2 | MATERIALS AND METHODS

2.1 | Plant materials collection and DNA extraction

This study collected six medicinal plants of Polygonatum from different regions (Figure S1, Table S1). The species was confirmed and identified and all voucher specimens were stored at the Chinese Materia Medica Resource Center, Anhui University of Chinese Medicine (Hefei, China). Healthy and fresh leaves were chosen to extract the complete genomic DNA using a plant DNA mini kit (Plant DNA Kit D3485, Omega Bio-Tek, Guangzhou, China). The purity, integrity, and concentration of the DNA were checked using a NanoDrop 2000 spectrophotometer (Thermo Scientific, Wilmington, DE, USA) and 1.0%(w/v ) agarose gel electrophoresis (Wu et al., 2021). The concentration of DNA samples that meet the requirements of chloroplast genome sequencing ≥ 20 ng/μL; the total amount of samples ≥ 100 ng; OD260/280 = 1.8–2.2, and high-quality DNA was used to construct gene libraries (Zhu et al., 2018).

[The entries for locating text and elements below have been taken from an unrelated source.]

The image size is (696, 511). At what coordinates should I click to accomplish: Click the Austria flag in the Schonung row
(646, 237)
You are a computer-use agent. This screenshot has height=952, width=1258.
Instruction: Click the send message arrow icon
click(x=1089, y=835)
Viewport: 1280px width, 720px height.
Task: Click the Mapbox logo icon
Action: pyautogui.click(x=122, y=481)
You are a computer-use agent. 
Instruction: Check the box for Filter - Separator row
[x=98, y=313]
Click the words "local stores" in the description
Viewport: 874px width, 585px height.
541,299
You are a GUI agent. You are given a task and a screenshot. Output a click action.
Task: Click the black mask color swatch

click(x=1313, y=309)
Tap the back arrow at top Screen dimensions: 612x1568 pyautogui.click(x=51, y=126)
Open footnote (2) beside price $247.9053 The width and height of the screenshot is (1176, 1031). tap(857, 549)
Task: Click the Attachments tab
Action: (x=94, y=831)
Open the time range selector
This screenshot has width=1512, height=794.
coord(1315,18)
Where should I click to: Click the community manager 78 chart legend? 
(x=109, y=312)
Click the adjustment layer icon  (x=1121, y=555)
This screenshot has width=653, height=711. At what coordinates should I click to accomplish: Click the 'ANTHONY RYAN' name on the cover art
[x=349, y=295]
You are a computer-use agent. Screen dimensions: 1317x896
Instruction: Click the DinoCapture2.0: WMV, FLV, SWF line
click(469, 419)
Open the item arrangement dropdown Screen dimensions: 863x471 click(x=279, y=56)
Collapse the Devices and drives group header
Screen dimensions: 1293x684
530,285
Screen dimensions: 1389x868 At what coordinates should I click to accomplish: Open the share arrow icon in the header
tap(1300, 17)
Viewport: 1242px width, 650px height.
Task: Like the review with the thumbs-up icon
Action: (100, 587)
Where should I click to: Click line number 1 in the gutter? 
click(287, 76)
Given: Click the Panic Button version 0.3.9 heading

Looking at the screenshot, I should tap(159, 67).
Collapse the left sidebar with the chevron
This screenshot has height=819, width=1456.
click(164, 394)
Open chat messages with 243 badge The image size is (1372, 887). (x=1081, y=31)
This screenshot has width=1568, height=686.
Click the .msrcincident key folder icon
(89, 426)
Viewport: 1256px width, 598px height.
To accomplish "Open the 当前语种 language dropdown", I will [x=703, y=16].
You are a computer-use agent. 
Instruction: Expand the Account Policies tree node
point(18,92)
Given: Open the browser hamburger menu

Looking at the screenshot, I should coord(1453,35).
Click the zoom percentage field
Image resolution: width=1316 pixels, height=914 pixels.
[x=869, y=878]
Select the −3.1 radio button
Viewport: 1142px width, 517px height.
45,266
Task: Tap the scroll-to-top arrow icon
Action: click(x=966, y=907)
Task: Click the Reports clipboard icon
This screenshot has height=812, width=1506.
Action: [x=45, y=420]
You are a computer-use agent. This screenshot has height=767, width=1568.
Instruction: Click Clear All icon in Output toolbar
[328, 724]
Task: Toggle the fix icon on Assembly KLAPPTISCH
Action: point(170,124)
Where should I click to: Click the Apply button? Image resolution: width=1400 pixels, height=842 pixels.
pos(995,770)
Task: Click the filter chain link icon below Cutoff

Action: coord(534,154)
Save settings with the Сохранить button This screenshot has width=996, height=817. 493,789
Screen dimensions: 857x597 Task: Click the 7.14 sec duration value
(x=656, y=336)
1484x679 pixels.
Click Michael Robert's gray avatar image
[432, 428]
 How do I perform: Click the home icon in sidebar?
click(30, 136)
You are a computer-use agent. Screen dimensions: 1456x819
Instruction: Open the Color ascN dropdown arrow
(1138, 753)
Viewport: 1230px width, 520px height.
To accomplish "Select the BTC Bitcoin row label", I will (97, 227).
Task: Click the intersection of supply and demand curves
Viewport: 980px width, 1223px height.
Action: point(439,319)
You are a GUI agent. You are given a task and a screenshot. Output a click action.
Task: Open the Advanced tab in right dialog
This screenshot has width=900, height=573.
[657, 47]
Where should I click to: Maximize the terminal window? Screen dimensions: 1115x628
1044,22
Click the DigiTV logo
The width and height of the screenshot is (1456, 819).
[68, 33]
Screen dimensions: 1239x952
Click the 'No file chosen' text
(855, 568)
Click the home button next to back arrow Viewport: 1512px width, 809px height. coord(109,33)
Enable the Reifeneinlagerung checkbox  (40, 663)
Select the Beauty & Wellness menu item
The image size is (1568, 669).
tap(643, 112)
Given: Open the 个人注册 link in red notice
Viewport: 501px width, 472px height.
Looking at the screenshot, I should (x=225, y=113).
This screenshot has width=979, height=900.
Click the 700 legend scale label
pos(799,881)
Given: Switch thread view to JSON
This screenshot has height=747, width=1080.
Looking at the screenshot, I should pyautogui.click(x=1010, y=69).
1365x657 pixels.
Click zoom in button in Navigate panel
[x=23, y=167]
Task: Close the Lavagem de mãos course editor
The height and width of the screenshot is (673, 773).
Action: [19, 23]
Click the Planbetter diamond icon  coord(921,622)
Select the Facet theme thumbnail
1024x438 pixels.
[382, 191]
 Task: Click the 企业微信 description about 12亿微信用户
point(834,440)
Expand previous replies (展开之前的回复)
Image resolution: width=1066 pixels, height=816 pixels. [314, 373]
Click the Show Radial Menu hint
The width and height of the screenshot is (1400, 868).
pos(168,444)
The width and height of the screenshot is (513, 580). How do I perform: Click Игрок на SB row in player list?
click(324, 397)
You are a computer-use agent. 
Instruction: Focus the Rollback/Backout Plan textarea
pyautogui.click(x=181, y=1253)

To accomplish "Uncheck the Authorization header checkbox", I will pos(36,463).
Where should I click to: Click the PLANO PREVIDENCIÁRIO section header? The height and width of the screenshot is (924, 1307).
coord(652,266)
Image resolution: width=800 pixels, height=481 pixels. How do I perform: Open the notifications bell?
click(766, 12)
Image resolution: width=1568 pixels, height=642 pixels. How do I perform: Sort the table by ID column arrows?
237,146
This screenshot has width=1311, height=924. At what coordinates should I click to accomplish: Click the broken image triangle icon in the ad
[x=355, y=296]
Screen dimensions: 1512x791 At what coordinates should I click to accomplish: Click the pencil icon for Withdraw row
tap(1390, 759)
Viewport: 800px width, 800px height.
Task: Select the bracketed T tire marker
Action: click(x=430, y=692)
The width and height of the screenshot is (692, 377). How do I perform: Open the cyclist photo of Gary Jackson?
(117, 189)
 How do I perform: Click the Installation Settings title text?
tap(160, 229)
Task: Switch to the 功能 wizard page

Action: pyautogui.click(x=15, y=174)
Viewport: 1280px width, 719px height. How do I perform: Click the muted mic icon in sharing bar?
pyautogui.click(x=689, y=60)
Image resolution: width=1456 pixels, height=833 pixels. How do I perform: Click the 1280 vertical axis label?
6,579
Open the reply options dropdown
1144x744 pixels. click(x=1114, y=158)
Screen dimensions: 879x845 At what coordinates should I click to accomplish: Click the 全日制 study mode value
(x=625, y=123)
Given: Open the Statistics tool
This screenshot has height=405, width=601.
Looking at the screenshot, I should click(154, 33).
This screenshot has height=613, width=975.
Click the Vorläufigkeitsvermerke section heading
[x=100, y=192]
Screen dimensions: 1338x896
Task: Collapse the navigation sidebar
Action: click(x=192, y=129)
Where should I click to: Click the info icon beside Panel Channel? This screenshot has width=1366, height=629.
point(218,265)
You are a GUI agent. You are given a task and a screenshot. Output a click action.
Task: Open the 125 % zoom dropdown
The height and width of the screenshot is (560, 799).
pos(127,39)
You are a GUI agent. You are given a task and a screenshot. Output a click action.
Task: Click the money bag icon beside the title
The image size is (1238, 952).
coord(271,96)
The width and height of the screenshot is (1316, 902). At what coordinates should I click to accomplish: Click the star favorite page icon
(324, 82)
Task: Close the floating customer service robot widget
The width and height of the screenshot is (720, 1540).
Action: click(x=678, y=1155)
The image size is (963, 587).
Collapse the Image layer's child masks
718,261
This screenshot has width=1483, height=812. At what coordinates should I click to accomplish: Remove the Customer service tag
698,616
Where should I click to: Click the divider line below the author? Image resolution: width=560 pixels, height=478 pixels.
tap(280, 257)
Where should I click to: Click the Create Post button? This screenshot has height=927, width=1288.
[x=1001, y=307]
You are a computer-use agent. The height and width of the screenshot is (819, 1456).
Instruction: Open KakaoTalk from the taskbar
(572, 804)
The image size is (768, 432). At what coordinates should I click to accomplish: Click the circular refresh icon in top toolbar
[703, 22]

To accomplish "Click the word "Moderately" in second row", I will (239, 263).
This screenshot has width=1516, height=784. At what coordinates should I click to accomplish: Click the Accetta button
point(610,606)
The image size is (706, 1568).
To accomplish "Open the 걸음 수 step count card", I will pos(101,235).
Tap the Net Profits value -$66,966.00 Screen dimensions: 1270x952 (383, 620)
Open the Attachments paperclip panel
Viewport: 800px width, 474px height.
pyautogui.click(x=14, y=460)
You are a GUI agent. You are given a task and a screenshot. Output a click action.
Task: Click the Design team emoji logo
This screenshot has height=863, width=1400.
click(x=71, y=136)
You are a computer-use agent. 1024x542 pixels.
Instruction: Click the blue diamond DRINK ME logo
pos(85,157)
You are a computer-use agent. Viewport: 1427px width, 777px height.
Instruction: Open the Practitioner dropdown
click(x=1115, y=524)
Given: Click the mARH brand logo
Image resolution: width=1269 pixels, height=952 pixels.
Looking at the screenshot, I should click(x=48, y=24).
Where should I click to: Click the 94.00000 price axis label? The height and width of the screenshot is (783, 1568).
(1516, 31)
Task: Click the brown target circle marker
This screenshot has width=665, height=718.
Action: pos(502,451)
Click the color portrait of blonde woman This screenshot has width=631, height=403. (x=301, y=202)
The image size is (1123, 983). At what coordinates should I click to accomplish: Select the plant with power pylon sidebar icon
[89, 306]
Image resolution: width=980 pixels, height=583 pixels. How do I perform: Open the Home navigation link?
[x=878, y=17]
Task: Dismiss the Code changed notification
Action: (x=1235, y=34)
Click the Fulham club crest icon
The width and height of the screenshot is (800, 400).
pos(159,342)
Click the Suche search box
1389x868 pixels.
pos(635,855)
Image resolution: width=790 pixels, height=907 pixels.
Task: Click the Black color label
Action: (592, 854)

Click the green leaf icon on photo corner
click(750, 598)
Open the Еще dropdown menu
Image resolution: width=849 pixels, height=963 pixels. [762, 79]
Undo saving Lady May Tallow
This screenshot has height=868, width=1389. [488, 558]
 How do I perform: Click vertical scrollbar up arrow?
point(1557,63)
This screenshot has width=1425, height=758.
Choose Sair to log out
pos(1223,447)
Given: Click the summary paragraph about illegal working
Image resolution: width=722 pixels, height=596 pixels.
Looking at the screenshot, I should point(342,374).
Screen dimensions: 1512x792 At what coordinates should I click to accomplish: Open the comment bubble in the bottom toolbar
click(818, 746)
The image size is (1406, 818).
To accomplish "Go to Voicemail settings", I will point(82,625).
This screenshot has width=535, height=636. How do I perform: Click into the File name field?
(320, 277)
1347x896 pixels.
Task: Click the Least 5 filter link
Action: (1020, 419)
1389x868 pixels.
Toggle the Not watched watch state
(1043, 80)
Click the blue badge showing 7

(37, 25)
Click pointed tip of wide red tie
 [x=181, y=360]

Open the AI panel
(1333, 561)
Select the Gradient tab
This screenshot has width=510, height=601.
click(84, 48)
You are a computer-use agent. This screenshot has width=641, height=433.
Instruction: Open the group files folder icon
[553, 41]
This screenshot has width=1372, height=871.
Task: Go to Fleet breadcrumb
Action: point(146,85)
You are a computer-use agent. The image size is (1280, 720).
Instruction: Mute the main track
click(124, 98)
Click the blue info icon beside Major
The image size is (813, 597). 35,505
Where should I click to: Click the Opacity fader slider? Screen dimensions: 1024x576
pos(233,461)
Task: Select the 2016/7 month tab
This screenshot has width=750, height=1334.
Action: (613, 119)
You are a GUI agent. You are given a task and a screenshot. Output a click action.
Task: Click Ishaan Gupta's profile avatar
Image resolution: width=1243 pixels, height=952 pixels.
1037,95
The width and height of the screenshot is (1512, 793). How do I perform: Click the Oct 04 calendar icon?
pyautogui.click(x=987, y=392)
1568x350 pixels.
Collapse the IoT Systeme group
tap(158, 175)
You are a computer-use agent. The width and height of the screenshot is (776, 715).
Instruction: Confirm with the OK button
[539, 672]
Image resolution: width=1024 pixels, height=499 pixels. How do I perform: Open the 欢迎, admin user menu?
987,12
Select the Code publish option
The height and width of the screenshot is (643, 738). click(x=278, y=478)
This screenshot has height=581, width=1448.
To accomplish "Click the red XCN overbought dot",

2.2 | Chloroplast DNA sequencing, assembly and annotation

Genesky Biotechnologies Inc. (Shanghai, China) was commissioned to use Illumina HiSeq 4000 to randomly sequence the chloroplast genomes of each DNA sample from Polygonatum plants. Genomic DNA was fragmented after quality control and the adaptor was ligated to construct the library. To obtain high-quality sequencing data and improve the accuracy of subsequent bioinformatic analyses, quality control and filtering of the original offline data must be performed. For example, excluding sequences containing more than 3 N bases, eliminating sequences with less than 60% of high-quality bases (Phred score ≥ 20), eliminating low-quality bases at the 3’ end, and removing the sequences with lengths less than 60 bp. Assembling clean reads at the contig level. According to the reference near-source species, metaSPAdes software (Nurk et al., 2017) was used for genome assembly, and the assembly results were analyzed and corrected to determine whether the ring was formed, correct the contig direction, and determine the initial base position. The chloroplast genomes were annotated using CPGAVAS2 software (Shi et al., 2019). GenBank files were drawn into a gene circle map using GeSeq (https://chlorobox.mpimp-golm.mpg.de/geseq.html) (Tillich et al., 2017). The sequence data and gene annotation information were uploaded to the National Center for Biotechnology Information (NCBI) database.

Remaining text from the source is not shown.